━━ Material shown ━━

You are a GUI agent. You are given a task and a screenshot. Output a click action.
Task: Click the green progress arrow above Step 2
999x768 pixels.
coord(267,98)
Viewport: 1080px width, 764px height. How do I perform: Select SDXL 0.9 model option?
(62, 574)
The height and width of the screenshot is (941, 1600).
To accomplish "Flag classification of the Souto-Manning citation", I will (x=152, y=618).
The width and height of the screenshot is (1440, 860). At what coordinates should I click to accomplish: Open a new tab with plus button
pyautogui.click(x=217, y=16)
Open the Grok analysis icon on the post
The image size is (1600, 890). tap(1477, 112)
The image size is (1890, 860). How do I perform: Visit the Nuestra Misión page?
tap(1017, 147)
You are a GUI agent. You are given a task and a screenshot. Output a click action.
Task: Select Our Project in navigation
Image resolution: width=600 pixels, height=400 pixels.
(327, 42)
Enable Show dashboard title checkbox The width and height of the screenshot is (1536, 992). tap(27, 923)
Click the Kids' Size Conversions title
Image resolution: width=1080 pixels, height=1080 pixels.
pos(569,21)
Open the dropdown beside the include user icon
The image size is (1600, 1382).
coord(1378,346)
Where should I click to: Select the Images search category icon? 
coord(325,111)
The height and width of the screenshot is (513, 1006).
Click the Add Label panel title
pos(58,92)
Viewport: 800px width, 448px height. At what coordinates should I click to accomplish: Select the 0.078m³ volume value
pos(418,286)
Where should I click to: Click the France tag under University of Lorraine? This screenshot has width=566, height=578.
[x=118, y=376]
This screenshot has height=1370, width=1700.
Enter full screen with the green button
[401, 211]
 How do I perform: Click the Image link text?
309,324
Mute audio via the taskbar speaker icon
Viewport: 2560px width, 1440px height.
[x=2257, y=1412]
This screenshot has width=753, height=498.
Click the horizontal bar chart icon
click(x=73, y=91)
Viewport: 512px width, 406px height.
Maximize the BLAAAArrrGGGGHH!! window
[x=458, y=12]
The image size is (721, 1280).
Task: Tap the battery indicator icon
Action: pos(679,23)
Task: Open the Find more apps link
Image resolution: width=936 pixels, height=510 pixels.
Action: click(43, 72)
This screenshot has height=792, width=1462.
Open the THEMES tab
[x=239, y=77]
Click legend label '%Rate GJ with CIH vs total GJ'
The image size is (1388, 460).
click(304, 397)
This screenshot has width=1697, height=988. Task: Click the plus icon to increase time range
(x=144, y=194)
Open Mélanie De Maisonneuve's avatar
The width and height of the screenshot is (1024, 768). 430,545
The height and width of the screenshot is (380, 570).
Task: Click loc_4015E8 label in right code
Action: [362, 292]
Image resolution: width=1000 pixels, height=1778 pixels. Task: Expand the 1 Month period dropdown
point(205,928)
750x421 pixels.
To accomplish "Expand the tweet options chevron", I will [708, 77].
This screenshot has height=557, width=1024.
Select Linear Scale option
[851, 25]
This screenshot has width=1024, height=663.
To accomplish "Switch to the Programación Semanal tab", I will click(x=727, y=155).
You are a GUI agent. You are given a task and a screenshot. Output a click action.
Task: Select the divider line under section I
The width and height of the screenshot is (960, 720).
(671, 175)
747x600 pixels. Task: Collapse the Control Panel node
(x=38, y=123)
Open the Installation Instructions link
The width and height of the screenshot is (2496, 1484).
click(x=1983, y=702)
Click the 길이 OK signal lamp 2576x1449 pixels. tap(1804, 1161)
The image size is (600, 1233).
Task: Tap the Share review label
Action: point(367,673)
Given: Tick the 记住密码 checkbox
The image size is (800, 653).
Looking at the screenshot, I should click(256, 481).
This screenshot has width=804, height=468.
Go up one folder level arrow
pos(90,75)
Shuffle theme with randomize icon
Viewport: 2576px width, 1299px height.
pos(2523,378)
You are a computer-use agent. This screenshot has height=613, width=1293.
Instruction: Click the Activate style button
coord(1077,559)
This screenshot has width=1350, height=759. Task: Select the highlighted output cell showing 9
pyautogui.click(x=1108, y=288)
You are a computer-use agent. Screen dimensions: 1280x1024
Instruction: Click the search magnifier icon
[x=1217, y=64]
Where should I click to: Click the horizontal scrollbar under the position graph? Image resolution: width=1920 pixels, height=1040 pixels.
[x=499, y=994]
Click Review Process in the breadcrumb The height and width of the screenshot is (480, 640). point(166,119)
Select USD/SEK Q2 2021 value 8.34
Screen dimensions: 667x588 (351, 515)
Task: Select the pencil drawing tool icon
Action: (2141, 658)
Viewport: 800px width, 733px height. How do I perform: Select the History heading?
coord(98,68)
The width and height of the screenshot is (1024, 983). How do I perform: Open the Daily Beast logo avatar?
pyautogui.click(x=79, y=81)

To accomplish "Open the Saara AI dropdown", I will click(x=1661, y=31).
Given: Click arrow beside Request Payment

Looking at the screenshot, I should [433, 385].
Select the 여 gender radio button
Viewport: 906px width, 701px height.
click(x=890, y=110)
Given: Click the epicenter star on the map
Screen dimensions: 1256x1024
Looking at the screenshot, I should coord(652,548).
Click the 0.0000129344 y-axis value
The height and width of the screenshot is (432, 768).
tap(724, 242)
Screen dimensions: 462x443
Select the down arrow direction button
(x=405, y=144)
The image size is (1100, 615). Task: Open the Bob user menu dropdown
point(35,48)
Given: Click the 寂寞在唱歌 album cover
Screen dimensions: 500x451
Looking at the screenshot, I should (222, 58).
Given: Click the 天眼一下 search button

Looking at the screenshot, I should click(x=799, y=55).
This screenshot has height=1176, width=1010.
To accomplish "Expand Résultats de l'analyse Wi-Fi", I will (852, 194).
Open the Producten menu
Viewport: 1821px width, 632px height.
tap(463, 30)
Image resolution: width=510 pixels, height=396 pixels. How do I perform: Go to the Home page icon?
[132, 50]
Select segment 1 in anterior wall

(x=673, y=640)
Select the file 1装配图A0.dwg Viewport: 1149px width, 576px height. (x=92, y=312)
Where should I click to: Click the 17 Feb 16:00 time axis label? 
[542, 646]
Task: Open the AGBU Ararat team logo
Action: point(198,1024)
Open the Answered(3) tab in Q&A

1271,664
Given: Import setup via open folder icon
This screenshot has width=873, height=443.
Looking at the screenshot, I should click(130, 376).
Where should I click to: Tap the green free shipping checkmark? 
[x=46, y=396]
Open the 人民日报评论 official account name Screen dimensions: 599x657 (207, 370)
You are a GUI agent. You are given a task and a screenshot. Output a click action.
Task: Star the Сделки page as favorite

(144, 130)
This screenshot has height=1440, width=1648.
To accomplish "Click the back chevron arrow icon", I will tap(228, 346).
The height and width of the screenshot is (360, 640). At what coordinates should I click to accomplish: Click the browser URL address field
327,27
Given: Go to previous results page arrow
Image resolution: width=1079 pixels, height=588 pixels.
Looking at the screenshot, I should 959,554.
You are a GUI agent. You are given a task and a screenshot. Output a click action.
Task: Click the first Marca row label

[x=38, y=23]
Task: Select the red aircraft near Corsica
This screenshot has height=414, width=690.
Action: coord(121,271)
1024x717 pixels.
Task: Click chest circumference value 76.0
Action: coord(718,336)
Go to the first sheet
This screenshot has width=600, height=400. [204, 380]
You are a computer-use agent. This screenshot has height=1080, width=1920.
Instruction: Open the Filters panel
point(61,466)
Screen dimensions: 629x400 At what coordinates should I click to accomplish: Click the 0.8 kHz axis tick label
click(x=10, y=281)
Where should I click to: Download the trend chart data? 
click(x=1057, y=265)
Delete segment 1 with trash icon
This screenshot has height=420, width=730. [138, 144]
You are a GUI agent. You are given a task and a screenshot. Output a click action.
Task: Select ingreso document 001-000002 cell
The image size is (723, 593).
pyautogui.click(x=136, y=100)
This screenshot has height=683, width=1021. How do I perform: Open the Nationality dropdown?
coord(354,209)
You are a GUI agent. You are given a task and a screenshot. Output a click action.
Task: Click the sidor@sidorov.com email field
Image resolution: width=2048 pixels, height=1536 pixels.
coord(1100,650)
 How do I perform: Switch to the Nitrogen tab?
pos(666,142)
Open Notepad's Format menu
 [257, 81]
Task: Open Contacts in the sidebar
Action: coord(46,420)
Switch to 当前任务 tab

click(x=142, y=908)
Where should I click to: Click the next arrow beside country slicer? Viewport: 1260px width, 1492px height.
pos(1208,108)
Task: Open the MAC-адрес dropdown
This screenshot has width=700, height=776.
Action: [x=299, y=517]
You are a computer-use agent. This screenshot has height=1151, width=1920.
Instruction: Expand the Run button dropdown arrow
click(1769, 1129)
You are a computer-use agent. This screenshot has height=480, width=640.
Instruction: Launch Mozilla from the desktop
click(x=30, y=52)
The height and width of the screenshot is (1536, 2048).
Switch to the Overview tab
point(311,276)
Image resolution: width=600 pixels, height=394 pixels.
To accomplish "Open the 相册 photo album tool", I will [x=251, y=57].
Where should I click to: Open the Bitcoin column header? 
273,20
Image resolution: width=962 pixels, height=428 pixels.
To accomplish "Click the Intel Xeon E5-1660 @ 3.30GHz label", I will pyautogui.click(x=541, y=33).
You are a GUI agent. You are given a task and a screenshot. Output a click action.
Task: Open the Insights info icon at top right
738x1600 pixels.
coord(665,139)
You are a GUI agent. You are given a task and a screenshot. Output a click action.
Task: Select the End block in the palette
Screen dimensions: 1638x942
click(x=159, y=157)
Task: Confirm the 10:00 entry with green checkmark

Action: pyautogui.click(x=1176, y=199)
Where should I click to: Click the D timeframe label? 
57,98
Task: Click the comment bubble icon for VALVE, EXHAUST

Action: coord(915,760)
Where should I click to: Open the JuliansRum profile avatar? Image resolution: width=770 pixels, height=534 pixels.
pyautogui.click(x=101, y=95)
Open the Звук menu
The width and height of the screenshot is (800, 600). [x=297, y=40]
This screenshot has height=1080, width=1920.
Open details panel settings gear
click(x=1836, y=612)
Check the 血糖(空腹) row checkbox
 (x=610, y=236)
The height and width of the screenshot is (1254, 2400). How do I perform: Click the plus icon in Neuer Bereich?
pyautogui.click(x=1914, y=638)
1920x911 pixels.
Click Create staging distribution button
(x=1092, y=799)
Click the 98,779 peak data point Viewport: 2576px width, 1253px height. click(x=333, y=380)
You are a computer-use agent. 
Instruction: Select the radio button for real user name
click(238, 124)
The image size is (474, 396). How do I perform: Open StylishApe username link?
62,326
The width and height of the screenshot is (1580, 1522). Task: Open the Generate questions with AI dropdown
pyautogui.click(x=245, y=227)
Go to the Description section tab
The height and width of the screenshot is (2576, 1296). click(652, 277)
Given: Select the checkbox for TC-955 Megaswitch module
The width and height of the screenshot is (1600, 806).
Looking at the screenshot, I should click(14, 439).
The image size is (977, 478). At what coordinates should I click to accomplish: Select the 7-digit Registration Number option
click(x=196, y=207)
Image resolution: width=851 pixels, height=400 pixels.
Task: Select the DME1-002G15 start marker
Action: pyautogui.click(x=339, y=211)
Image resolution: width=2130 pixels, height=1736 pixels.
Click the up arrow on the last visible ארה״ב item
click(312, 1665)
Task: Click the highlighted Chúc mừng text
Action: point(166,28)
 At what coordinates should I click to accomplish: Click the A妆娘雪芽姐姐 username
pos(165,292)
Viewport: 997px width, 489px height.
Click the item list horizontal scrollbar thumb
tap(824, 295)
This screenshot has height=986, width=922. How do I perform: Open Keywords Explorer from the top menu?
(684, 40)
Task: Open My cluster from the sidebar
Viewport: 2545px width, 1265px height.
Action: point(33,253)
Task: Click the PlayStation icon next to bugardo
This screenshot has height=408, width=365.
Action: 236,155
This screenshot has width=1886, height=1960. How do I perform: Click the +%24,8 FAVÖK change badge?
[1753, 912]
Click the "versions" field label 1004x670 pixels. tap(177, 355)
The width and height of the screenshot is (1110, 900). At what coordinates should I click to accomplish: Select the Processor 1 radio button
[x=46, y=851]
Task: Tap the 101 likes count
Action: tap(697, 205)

━━━

• Task prompt: Rewrite the lines between the line containing "The height and width of the screenshot is (360, 640)." and the line containing "pos(1208,108)", inclusive, changing "dropdown" to "drop-down list" and leaving all other text unaltered.

• Output for this task:
The height and width of the screenshot is (360, 640). At what coordinates should I click to accomplish: Click the browser URL address field
327,27
Given: Go to previous results page arrow
Image resolution: width=1079 pixels, height=588 pixels.
Looking at the screenshot, I should 959,554.
You are a GUI agent. You are given a task and a screenshot. Output a click action.
Task: Click the first Marca row label

[x=38, y=23]
Task: Select the red aircraft near Corsica
This screenshot has height=414, width=690.
Action: coord(121,271)
1024x717 pixels.
Task: Click chest circumference value 76.0
Action: coord(718,336)
Go to the first sheet
This screenshot has width=600, height=400. [204, 380]
You are a computer-use agent. This screenshot has height=1080, width=1920.
Instruction: Open the Filters panel
point(61,466)
Screen dimensions: 629x400 At what coordinates should I click to accomplish: Click the 0.8 kHz axis tick label
click(x=10, y=281)
Where should I click to: Download the trend chart data? 
click(x=1057, y=265)
Delete segment 1 with trash icon
This screenshot has height=420, width=730. [138, 144]
You are a GUI agent. You are given a task and a screenshot. Output a click action.
Task: Select ingreso document 001-000002 cell
The image size is (723, 593).
pyautogui.click(x=136, y=100)
This screenshot has height=683, width=1021. How do I perform: Open the Nationality drop-down list?
coord(354,209)
You are a GUI agent. You are given a task and a screenshot. Output a click action.
Task: Click the sidor@sidorov.com email field
Image resolution: width=2048 pixels, height=1536 pixels.
coord(1100,650)
 How do I perform: Switch to the Nitrogen tab?
pos(666,142)
Open Notepad's Format menu
 [257, 81]
Task: Open Contacts in the sidebar
Action: coord(46,420)
Switch to 当前任务 tab

click(x=142, y=908)
Where should I click to: Click the next arrow beside country slicer? Viewport: 1260px width, 1492px height.
pos(1208,108)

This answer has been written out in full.